◆ **Excerpted records**:
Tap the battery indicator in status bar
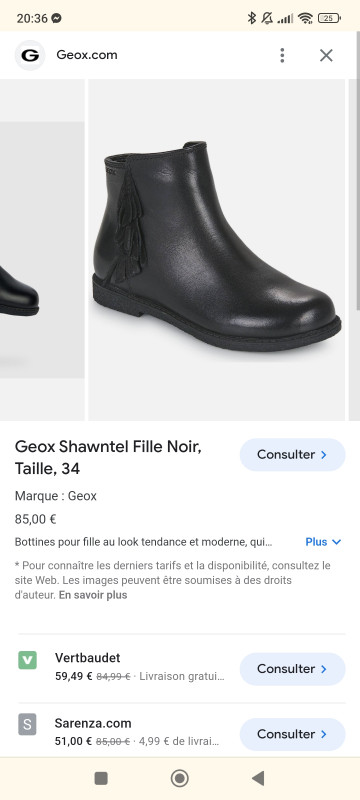360x800 pixels. 329,18
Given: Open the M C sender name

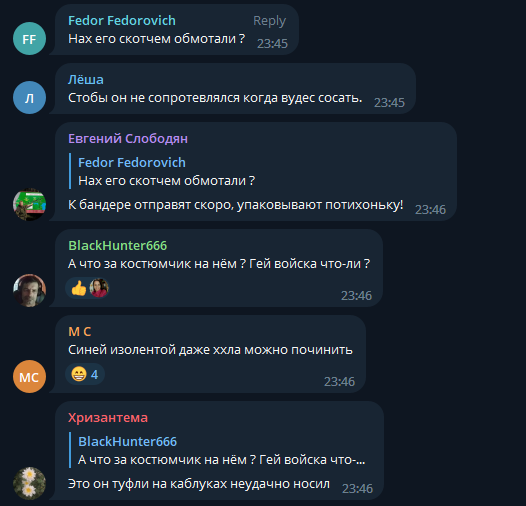Looking at the screenshot, I should 80,332.
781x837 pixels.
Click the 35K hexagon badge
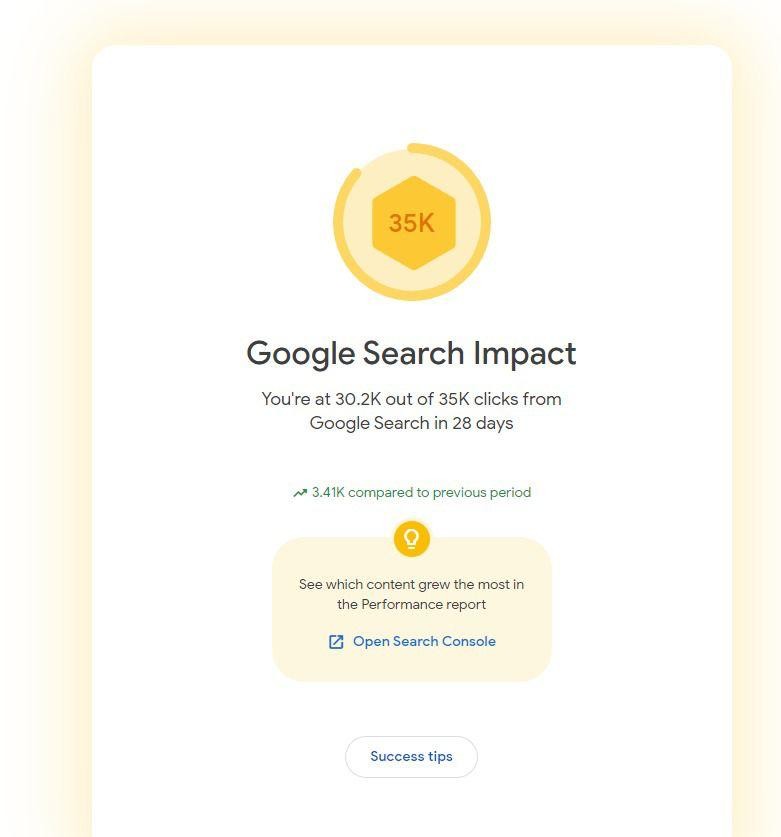(x=413, y=223)
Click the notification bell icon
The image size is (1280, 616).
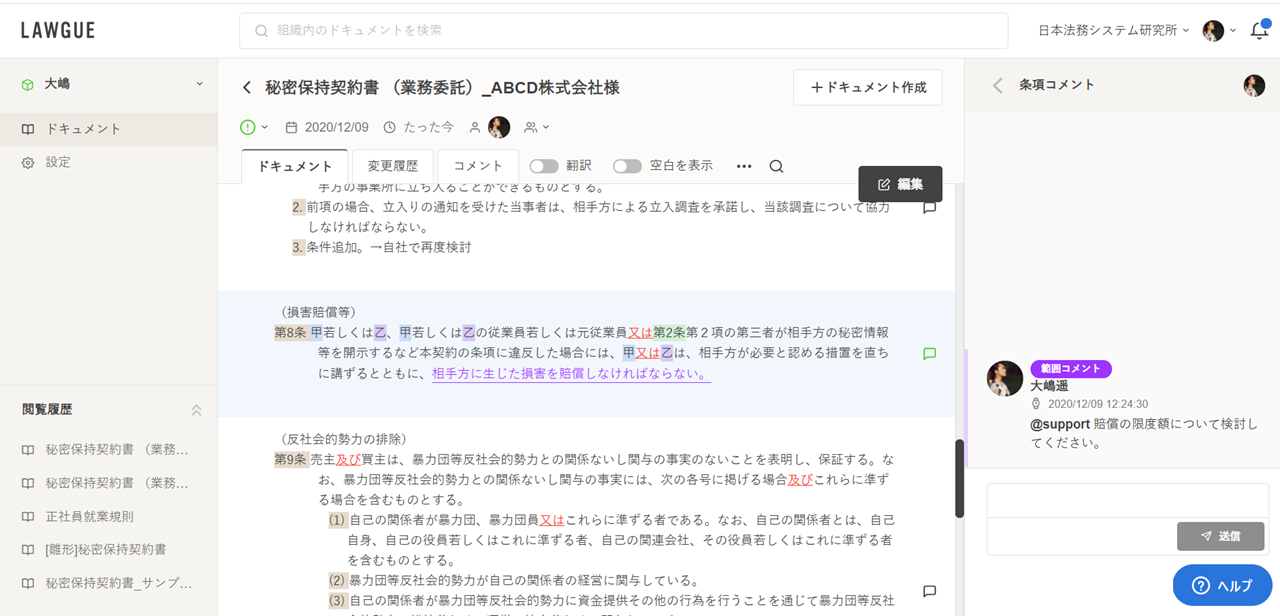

◆ **The problem**: Quote, without alteration, the lines running from the line containing "781x837 pixels." to the last line of the entries, and include no pictures.

◆ **Answer section**:
781x837 pixels.
Click the 35K hexagon badge
(x=413, y=223)
Click the notification bell icon
The image size is (1280, 616).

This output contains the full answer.